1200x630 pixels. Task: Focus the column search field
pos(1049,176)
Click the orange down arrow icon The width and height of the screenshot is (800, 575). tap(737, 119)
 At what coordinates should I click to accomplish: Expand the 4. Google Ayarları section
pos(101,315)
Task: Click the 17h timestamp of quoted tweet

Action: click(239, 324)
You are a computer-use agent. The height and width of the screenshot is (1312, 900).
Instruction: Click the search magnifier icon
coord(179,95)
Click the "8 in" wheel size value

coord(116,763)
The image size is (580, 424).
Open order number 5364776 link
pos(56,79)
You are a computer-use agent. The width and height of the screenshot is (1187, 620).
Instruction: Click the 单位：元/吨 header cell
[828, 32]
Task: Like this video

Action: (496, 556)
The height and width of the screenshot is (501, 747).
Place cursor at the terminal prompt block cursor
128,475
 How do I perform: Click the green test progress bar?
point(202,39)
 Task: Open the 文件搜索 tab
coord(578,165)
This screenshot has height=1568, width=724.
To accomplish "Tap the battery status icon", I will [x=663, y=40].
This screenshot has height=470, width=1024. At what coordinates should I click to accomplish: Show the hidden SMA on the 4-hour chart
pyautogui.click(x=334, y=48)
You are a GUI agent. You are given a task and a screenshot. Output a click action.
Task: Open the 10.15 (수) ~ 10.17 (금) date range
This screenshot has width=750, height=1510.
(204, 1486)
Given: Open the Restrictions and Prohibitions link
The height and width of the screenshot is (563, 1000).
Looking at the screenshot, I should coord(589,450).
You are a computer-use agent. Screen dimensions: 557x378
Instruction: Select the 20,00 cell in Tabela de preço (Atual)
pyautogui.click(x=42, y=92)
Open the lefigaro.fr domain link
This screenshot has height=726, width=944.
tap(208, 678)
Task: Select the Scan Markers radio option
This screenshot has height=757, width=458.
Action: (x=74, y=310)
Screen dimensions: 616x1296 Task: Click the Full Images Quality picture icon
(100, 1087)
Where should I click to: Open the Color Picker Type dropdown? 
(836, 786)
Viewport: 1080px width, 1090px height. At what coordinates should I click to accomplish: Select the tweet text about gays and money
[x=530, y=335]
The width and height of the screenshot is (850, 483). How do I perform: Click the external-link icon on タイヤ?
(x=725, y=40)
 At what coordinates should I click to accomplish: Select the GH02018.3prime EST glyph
================================
__WHAT THE TASK REQUIRES__
Read through the entries and copy every line that includes "computer".

__TASK ANSWER__
You are a computer-use agent. The height and width of the screenshot is (1312, 900).
You are a computer-use agent. The width and height of the screenshot is (1187, 620).
You are a computer-use agent. Screen dimensions: 557x378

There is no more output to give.